On y accède par une belle avenue bordée de hêtres séculaires à l'ombre desquels les touristes sont venus en pique-nique. Des mendiants, des éclopés, des nomades sont échelonnés tout le long du chemin et vous obsèdent de leurs supplications.


Au sommet du mont Margantin.

Au sommet, des bateleurs ont étalé sur la mousse leurs tapis rapiécés, et, pour charmer les longueurs de l'attente, ils jonglent devant les pèlerins, et proposent de vous dire la bonne aventure.
Des restaurateurs ont édifiés des baraques de toile, sous lesquelles les tables sont constituées par un planche étroite clouée sur des piquets fichés en terre, les bancs par des madriers non dégrossis. dans un repli du terrain, une rôtisserie en plein vent s'est installée.
Dans certains recoins, à l'ombre d'un hêtre, un tonneau reste fixé sur la voiture qui l'amena. Des hommes, à chaque bout, débitent le cidre ou le poiré que l'on paye comptant. Et le consommateur emporte avec la cruche une demi-douzaine d'écuelles minuscules de grès brut, des "mocques" ou des " endormoires".
Le soleil monte au zénith. Les bruits confus de la foule assemblées sur le mont sont dominés par les sancte Ernœ des pèlerins. La procession approche, gravit les lacets.
En quelques minutes, les cercles formés autour des saltimbanques se disloquent; les restaurants improvisés se vident; les buveurs reportent en toute hâte cruches et tasses; toute cette foule se presse vers le reposoir et se range en une double haie.
Voici les bannières, les croix d'or des paroisses riches et l'humble bâton de bois surmonté d'un Christ de cuivre argenté des églises plus pauvres, les surplis des chantres, les étoles des curés, le groupe des femmes...
Les touristes accourent, braquent les kodaks et les face-à-main...
Jadis, un prédicateur aux poumons robustes prononçait devant cette foule le panégyrique du Saint. Depuis quelque temps, le sermon est donné à l'église...
Il arrivait, en effet, que demeuraient seuls à l'écouter les pèlerins venus par le plus court trajet, alors que la plupart de ceux qui avaient effectué "le grand tour" s'esquivaient discrètement vers les tentes...
La relique, descendue de son brancard, est présentée à la vénération des fidèles rangés en double haie. cette cérémonie a demandé quelquefois une heure.
Enfin, le cortège redescend vers l'église. Les curieux, entraînés par l'exemple, prennent place dans ses rangs et chantent eux aussi , le Sancte Ernœ, ora pro nubis.
Le "bras" du Saint est alors replacé sur son reliquaire: on ne l'en sortira point, à moins qu'une pluie persistante au temps des foins, ou qu'une sécheresse calamiteuse ne fasse demander par les laboureurs une procession expiatoire.
Quelque sceptique que l'on soit, et en dépit de certaines vulgarités* sur lesquelles l'autorité ecclésiastique a dû fermer les yeux, on est obligé de reconnaître dans la fête de "la Colline" ou "Holine" la manifestation de foi simple et grande de toute une contrée.
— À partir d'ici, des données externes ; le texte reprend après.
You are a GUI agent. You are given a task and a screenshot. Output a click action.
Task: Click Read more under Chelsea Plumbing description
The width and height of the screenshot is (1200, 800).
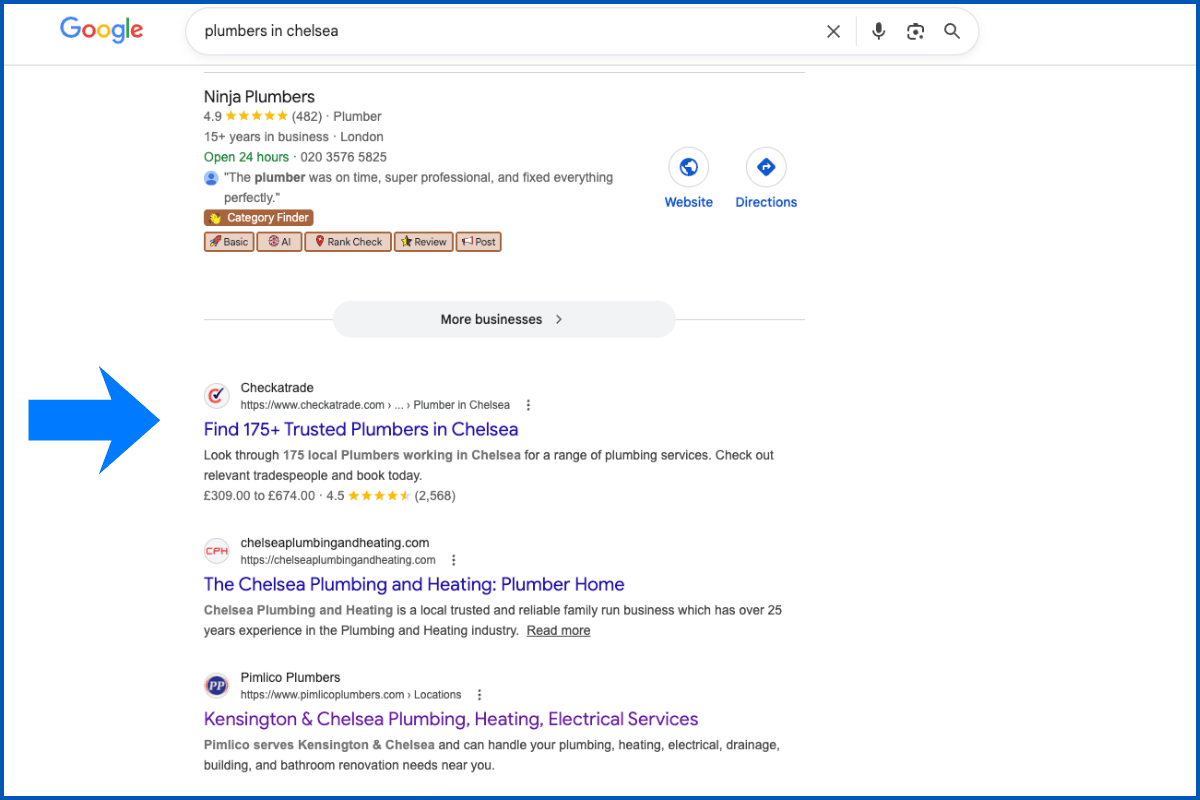click(x=558, y=630)

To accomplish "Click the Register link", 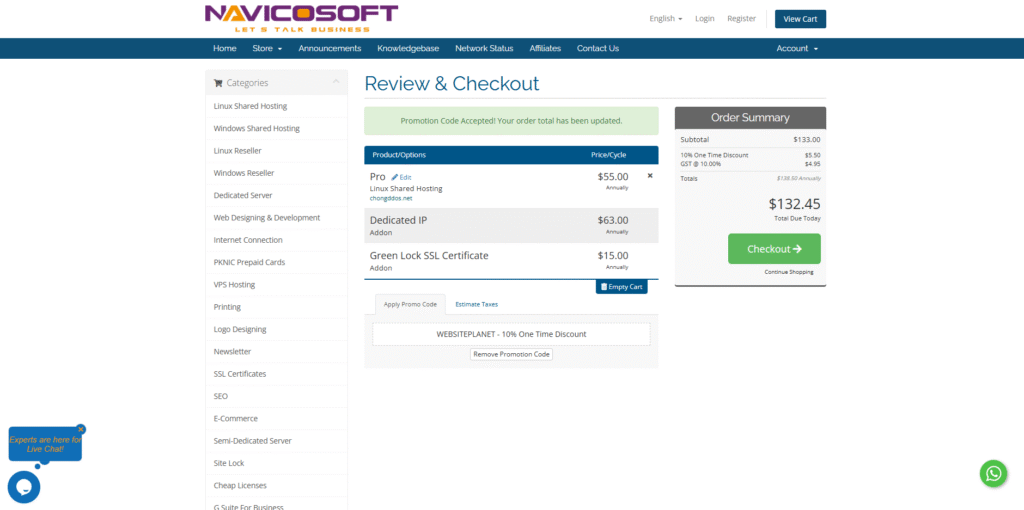I will (741, 19).
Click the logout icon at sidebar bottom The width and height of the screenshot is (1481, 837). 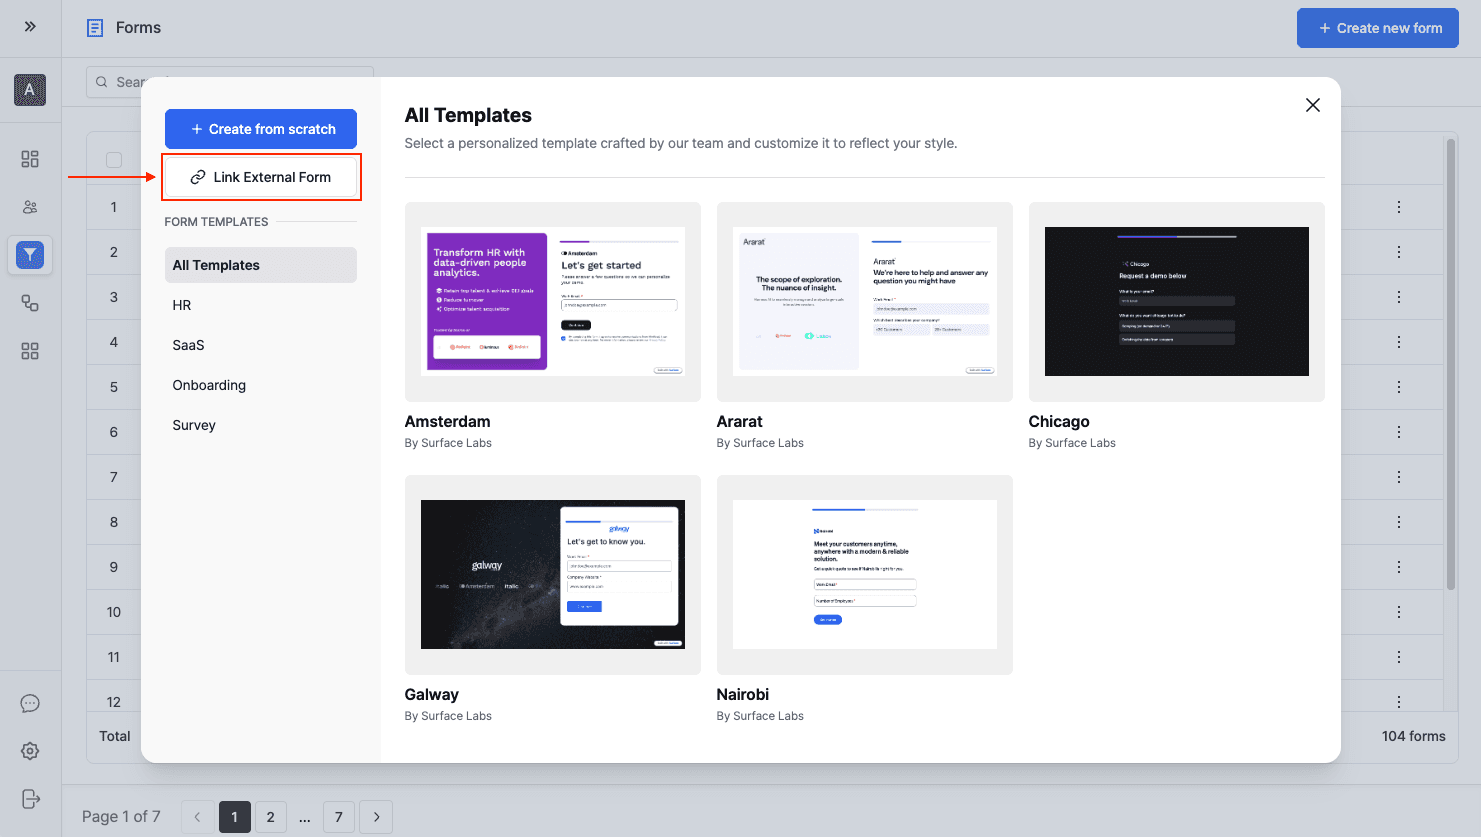[30, 798]
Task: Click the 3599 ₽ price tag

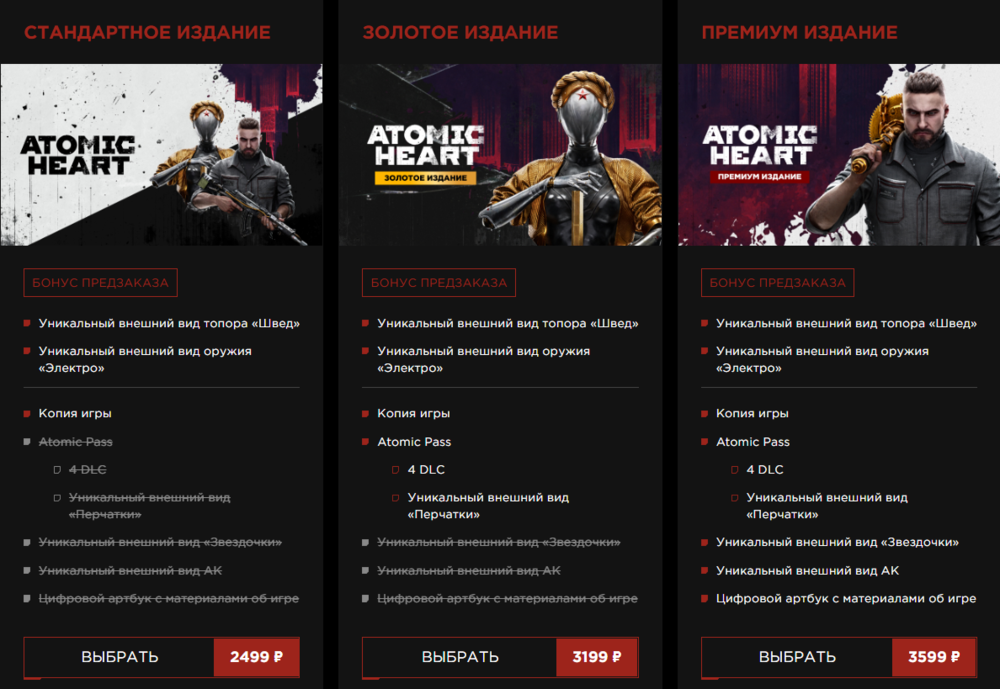Action: (934, 656)
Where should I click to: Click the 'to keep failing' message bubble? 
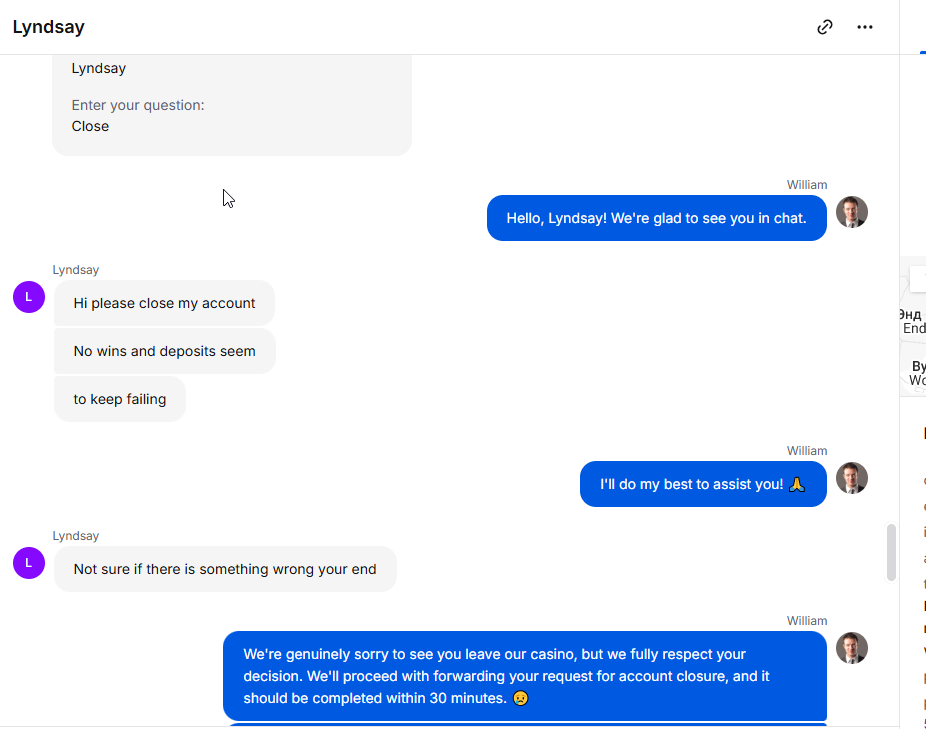coord(120,399)
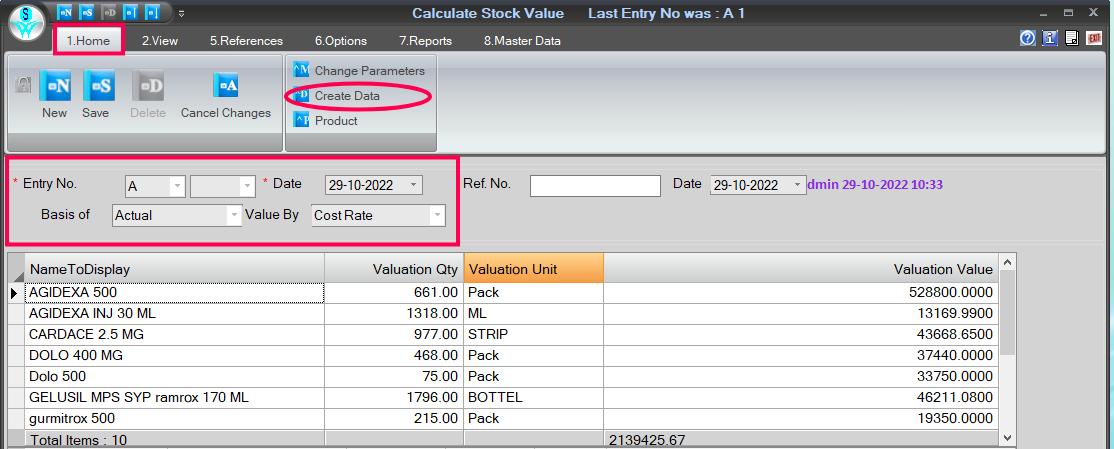Click the New entry icon in ribbon
Viewport: 1114px width, 449px height.
coord(55,86)
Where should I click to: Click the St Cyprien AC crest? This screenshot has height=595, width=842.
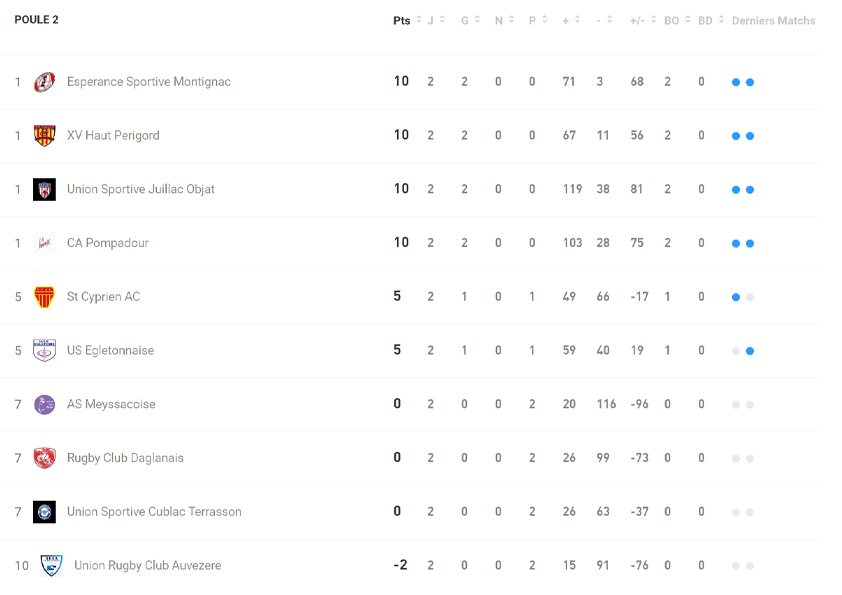pos(44,297)
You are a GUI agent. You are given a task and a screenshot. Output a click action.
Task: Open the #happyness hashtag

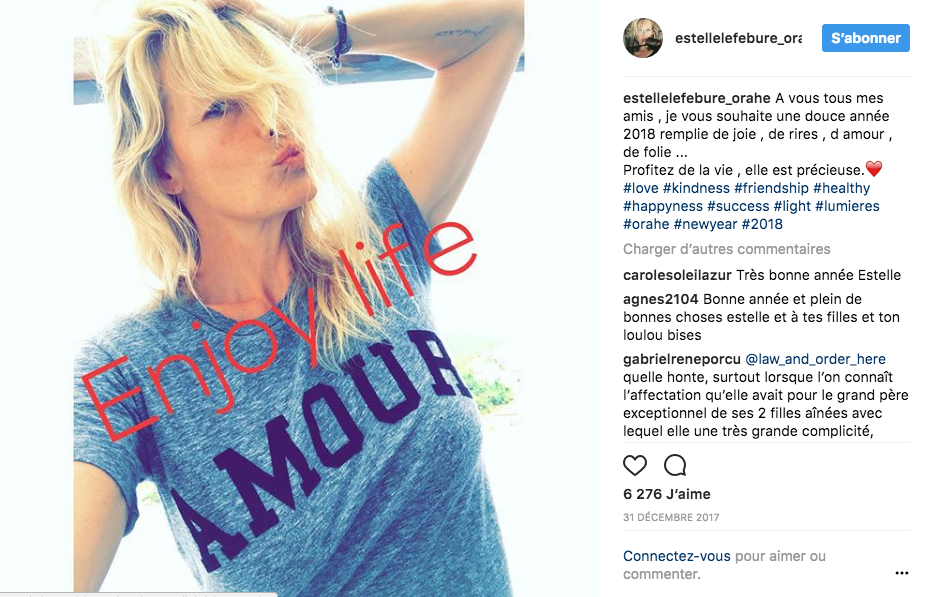click(x=663, y=206)
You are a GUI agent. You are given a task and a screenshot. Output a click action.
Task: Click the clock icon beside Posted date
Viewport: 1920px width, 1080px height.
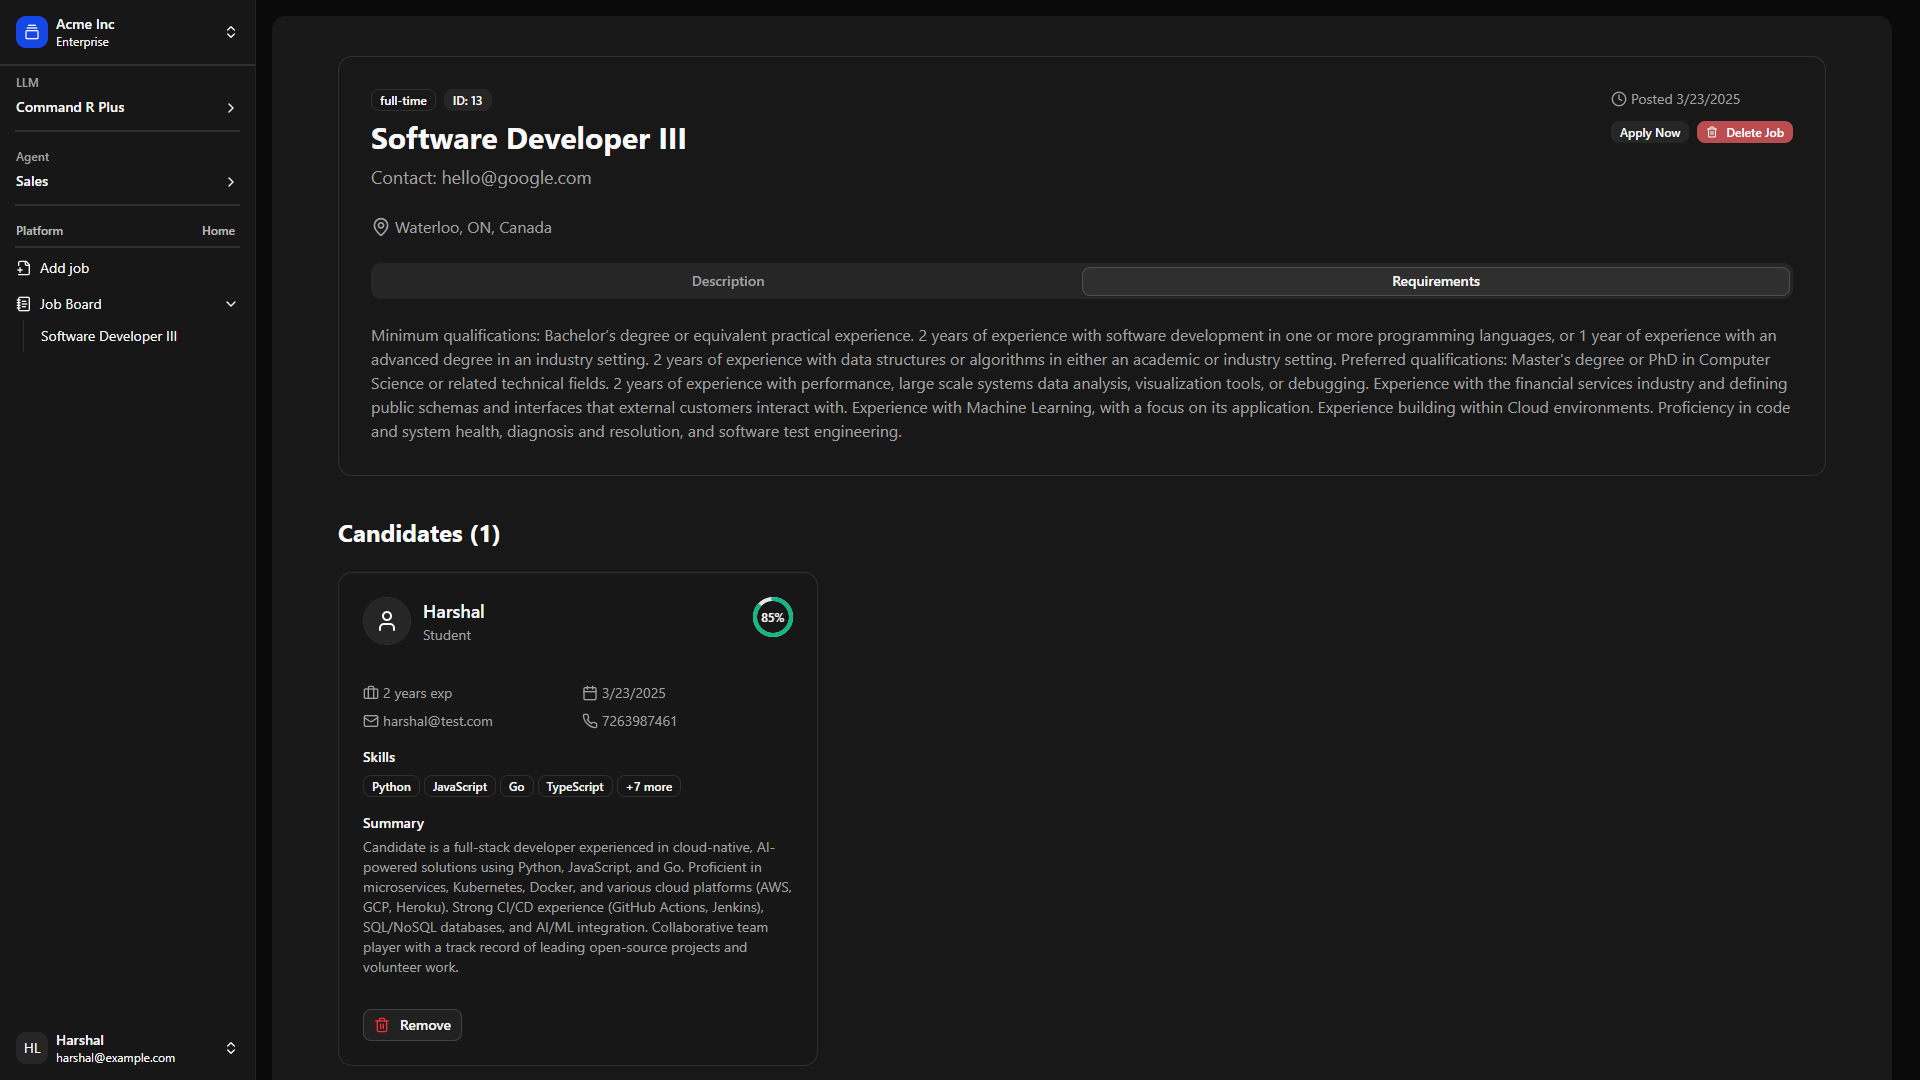pos(1618,99)
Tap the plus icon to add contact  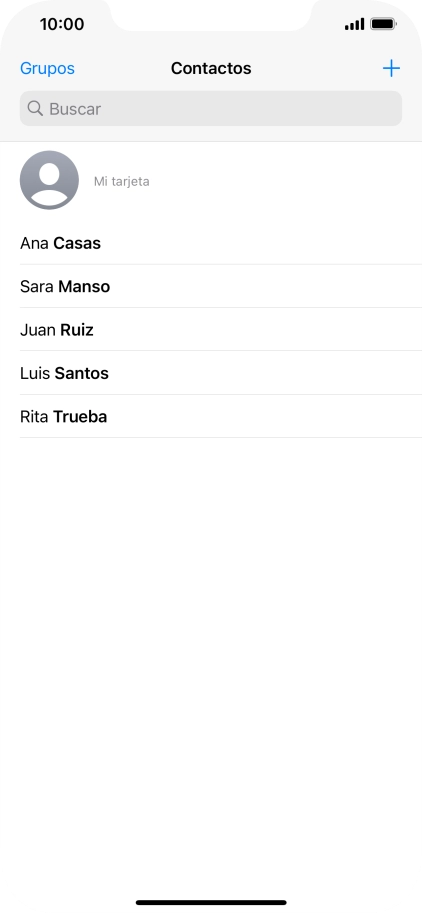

                                                                                                         J. Romain Le Monnier.

Le Mois littéraire et pittoresque, janvier-juin 1911.

* Nota de Célestin Mira:


La procession de saint Ernier a remplacé un culte satanique où se pratiquait, sur le mont Margantin,  autrefois, le sabbat des sorcières. Au sommet du mont Margantin, le diable guérissait les victimes d'infortunes conjugales qui parvenaient à lui toucher les cornes ou à baiser son derrière.